Personal details
- Born: 1982 (age 43–44) M'saken, Tunisia

Military service
- Allegiance: Islamic State – Libya Province
- Years of service: 2011-present
- Battles/wars: Syrian Civil War Libyan Civil War (2014–present)

= Jalaluddin al-Tunisi =

Mohammed ben Salem al-Ayouni (محمد بن سالم التونسي; born 1982), known as Jalaluddin al-Tunisi (جلالا لتونسي) is a Tunisian Islamic militant and emir of the Tarablus province of the Islamic State in Libya.

==History==

He was born in 1982 in M'saken, a town in the Sousse Governorate of Tunisia. He emigrated to France in the 1990s and obtained French citizenship before returning to Tunisia in 2011 after the Tunisian Revolution.

In late 2011, he moved to Syria to participate in the civil war there. He joined the Islamic State in 2014 after the killing of the commander of the Ghoraba battalion. In the same year he appeared in one of the most well-known Islamic State videos called "Breaking the Border" in which he speaks alongside Abu Muhammad al-Adnani, the second most senior IS leader before his death.

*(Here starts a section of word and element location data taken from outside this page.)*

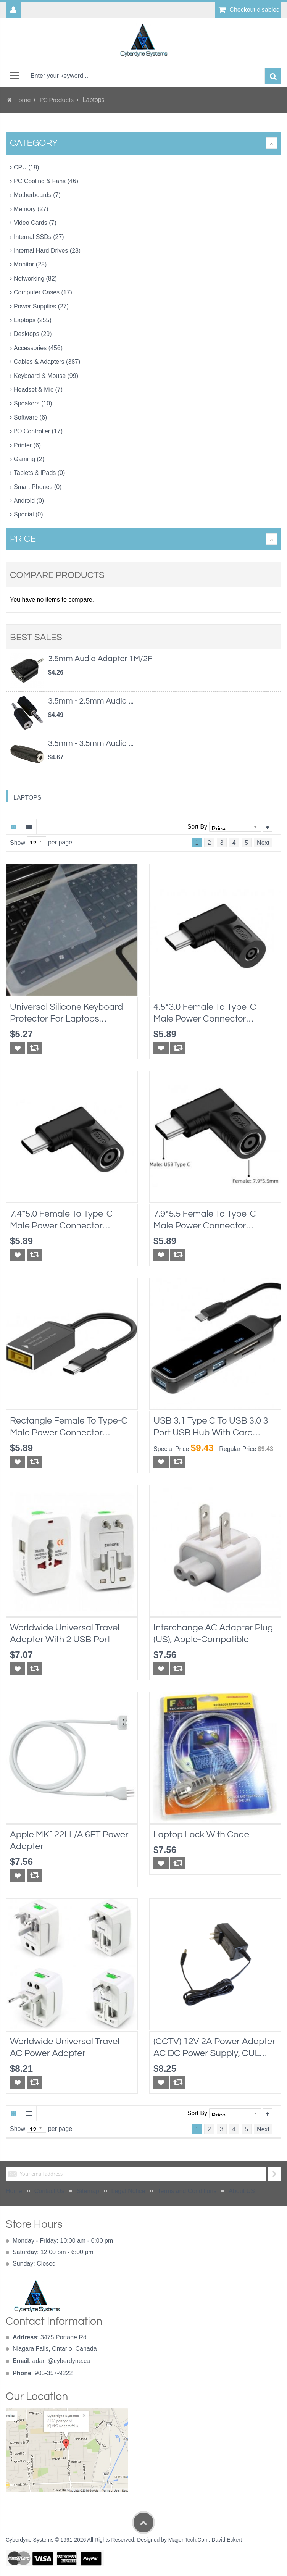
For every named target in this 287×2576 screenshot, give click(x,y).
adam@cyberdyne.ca (61, 2361)
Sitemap (88, 2191)
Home (22, 100)
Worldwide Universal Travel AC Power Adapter (64, 2047)
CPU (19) (26, 167)
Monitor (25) (30, 264)
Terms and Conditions (186, 2191)
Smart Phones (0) (37, 487)
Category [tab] (34, 143)
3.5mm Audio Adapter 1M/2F (100, 659)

In 2016 he was made the emir of the Islamic State in Tarablus, province in Libya. It is reported that he is very close to Islamic State leader Abu Bakr al-Baghdadi who believes he is able to win battles and maintain good relations with other Islamic groups in North Africa.

After al-Baghdadi death, it was reported al-Tunisi as a candidate to lead ISIL.